Alle bekende deeltjes, inclusief de sub-atomaire deeltjes, en hun interacties worden beschreven door een theorie die het standaardmodel wordt genoemd. Het heeft 61 elementaire deeltjes die kunnen worden gecombineerd om samengestelde deeltjes te vormen. Het is nog geen volledige beschrijving van de natuur, maar het geeft deeltjesfysici genoeg om enkele fundamentele regels te proberen te begrijpen over hoe materie is samengesteld, met name in het vroege universum.
Het standaardmodel beschrijft drie van de vier fundamentele krachten in het universum: de elektromagnetische kracht (die zich bezighoudt met interacties tussen elektrisch geladen deeltjes), de zwakke kracht (die zich bezighoudt met de interactie tussen subatomaire deeltjes die resulteert in radioactief verval), en de sterke kracht (die deeltjes op korte afstanden bij elkaar houdt). Het verklaart niet de zwaartekracht. Zoals hierboven vermeld, beschrijft het ook de 61 deeltjes die tot nu toe bekend zijn.
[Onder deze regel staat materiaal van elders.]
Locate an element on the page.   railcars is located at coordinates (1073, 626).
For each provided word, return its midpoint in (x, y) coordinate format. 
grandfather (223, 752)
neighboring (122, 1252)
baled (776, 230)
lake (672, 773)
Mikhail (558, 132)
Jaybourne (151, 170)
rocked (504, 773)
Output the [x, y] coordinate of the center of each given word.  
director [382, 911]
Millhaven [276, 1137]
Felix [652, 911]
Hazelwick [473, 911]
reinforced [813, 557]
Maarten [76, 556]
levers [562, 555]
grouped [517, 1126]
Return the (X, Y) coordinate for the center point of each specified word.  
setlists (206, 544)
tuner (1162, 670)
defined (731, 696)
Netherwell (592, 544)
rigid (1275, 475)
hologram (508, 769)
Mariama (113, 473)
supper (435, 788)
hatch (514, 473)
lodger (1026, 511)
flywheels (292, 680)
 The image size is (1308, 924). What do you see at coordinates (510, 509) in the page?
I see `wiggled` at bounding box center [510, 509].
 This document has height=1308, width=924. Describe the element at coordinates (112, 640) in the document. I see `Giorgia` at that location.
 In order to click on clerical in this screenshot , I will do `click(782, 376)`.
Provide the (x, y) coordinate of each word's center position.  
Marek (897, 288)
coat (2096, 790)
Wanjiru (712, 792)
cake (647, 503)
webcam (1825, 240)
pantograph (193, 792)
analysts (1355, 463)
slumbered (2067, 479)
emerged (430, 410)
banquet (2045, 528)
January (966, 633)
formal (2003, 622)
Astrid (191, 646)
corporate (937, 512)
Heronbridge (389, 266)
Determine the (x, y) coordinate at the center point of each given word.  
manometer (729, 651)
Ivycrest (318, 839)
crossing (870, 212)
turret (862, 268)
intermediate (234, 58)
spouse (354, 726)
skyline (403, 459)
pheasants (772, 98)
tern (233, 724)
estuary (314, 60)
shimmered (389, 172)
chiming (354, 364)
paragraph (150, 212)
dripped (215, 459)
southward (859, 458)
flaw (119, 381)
De studie van de kleinste deeltjes en de krachten die deze beïnvloeden en beheersen, heeft fysici geleid tot het idee van supersymmetrie. Het beweert dat alle deeltjes in het universum in twee groepen zijn verdeeld: bosonen (die zijn onderverdeeld in ijkbosonen en één scalair boson) en fermionen (die worden onderverdeeld in quarks en antiquarks, leptons en anti-leptons, en hun verschillende 'generaties). De hadrons zijn composieten van meerdere quarks. De supersymmetrietheorie stelt dat er een verband is tussen al deze deeltjestypes en subtypen. Dus, voor supersymmetrie zegt bijvoorbeeld dat voor elk boson een fermion moet bestaan, of, voor elk elektron, suggereert dit dat er een superpartner wordt genoemd een "selectron" en vice versa. Deze superpartners zijn op een of andere manier met elkaar verbonden.
Supersymmetrie is een elegante theorie, en als bewezen wordt dat het waar is, zou het een heel stuk helpen fysici de bouwstenen van materie in het standaardmodel volledig uit te leggen en de zwaartekracht in de plooi te brengen. Tot nu toe zijn echter geen superpartner-deeltjes gedetecteerd in experimenten met de Large Hadron Collider. Dat betekent niet dat ze niet bestaan, maar dat ze nog niet zijn gedetecteerd. Het kan ook deeltjesfysici helpen de massa vast te stellen van een heel basaal subatomair deeltje: het Higgs-boson (wat een manifestatie is van iets dat het Higgs-veld wordt genoemd). Dit is het deeltje dat alle materie zijn massa geeft, dus het is belangrijk om het goed te begrijpen.
Het concept van supersymmetrie, hoewel uiterst complex, is in wezen een manier om dieper in te gaan op de fundamentele deeltjes waaruit het universum bestaat. Hoewel deeltjesfysici denken dat ze de zeer basale eenheden van materie in de sub-atomaire wereld hebben gevonden, zijn ze er nog lang niet in om ze volledig te begrijpen. Het onderzoek naar de aard van subatomaire deeltjes en hun mogelijke superpartners zal dus worden voortgezet.
Supersymmetrie kan natuurkundigen ook helpen bij het vaststellen van de aard van donkere materie. Het is een (tot nu toe) ongeziene vorm van materie die indirect kan worden gedetecteerd door zijn zwaartekrachteffect op reguliere materie. Het zou goed kunnen uitkomen dat dezelfde deeltjes die in supersymmetrieonderzoek worden gezocht, een aanwijzing kunnen zijn voor de aard van donkere materie.